It started out like any other day. Up at 5:30am, quick shower, drive Kevin to Kaiser for brain surgery. That’s pretty typical, right? Thought so.
Seriously, there’s not much worth getting up that early for, other than having to catch an early flight to someplace REALLY special (and even then I’d spend a fair number of $$$ more to catch a later flight) or maybe having to drive a couple hours to a bike century. Maybe. In general, I’d try to find a hotel closer so I could get an extra hour of sleep. But it’s not every day you get to have your skull sawed open, get 80 electrodes placed directly on top of your brain, seal it back up and then settle in for a painful week at the hospital.
Why would anyone do that? In Kevin’s case, it’s an opportunity to try and reduce the severity, maybe eliminate entirely, his epilepsy seizures. The process is so simple!
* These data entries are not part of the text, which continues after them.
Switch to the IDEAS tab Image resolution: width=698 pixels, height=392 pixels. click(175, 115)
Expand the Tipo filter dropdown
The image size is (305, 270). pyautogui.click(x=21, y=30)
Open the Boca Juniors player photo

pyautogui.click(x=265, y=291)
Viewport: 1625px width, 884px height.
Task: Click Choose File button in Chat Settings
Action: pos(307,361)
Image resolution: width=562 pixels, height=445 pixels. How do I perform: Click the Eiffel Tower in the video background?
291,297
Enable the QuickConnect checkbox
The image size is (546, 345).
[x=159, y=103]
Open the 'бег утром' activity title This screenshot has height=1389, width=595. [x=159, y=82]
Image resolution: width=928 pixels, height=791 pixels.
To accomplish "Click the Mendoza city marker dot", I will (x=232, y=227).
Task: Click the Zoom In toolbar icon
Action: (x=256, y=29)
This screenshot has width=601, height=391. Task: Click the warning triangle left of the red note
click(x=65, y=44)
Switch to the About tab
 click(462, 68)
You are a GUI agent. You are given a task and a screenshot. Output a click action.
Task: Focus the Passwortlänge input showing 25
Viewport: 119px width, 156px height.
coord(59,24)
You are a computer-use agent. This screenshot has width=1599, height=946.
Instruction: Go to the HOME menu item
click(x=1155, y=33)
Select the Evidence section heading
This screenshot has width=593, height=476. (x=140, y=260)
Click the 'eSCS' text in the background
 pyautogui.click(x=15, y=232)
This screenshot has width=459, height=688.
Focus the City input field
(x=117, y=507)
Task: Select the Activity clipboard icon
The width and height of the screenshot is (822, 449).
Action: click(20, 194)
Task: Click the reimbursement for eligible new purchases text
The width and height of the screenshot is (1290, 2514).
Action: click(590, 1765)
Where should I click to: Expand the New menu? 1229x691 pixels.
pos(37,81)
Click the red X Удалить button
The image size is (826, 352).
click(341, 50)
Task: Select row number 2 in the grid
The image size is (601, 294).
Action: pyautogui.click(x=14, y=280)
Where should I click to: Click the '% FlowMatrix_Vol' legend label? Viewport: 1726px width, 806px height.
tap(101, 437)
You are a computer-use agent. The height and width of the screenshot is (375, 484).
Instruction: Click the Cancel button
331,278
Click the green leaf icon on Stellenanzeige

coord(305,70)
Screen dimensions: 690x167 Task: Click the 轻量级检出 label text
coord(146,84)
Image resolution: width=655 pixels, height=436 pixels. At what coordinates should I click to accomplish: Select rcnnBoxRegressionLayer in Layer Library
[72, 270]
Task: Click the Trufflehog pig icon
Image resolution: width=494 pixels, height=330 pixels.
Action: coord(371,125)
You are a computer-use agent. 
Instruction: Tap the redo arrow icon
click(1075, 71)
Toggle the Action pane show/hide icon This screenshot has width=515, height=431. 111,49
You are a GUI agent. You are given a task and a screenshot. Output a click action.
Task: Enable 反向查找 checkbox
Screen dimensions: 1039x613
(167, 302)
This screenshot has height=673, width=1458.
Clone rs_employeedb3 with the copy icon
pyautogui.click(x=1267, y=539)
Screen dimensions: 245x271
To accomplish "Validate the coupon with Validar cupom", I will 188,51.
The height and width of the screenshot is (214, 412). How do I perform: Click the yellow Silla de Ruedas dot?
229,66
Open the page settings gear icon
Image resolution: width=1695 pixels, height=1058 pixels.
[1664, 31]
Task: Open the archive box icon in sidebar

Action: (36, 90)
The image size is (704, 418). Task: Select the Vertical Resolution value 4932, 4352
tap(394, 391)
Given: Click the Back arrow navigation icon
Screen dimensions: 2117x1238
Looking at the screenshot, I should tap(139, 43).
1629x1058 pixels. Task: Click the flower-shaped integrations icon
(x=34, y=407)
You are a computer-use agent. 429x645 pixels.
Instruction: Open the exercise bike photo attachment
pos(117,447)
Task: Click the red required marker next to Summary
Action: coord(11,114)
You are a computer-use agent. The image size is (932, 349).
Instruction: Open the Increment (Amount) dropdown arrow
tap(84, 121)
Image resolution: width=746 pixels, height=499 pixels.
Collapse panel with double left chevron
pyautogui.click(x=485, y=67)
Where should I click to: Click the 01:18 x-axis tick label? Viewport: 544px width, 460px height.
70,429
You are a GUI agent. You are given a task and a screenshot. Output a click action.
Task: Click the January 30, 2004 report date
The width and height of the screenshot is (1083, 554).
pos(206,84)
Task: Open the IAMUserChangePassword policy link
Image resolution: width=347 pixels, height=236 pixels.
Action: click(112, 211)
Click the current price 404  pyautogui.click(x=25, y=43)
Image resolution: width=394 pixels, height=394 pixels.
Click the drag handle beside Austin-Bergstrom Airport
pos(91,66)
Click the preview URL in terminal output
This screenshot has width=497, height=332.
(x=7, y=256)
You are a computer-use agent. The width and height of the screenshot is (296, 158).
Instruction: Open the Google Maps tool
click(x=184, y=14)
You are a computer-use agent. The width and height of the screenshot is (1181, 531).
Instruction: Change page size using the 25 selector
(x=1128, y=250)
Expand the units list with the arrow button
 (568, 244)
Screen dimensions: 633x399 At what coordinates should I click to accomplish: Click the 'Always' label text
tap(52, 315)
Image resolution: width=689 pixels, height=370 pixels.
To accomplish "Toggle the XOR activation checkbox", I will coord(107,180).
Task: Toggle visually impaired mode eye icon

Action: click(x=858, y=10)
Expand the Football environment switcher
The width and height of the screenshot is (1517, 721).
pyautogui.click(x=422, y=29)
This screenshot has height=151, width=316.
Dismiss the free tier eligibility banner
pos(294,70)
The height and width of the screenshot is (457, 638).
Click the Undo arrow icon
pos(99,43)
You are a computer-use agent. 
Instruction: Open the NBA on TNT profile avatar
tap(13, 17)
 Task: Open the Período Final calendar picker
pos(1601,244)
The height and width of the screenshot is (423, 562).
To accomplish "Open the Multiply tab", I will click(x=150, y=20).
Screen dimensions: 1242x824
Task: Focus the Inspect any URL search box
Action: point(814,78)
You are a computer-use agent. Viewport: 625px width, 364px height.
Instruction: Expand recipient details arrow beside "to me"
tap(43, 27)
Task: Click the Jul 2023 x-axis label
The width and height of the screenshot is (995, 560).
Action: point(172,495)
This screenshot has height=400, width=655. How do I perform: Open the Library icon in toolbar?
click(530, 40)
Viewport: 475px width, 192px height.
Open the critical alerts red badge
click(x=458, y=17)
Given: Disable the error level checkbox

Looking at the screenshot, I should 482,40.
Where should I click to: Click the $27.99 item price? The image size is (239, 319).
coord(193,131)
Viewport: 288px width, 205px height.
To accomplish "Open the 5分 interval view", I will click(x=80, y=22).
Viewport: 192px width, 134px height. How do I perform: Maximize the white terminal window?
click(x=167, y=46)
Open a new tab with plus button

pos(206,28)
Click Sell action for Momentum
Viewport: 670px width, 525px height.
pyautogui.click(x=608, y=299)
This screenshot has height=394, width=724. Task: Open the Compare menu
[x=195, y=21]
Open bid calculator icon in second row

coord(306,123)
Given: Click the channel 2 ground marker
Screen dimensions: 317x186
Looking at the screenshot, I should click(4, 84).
Do what I described above, slowly withdraw the meds that try to control his seizures, then massively document the brain activity associated with the seizures that ensue. After a week of this, the data is analyzed and a decision made to either replace, er, I mean, remove the tiny part of the brain that’s sending out the seizure signals (which is hopefully identified by all those electrodes) or implant an electronic gadget that analyzes, in real time, brain wave data. When it detects a seizure about to start, it creates an anti-seizure to stop it in its tracks.
The procedures aren’t terribly risky, but it’s still quite an investment in time (a month off the bike and away from work) and money (even with insurance, the co-pays are going to add up). But considering what’s involved, any co-pay is pretty insignificant and one really has to consider how fortunate Kevin is to be born into a family that can afford insurance and the other costs involved.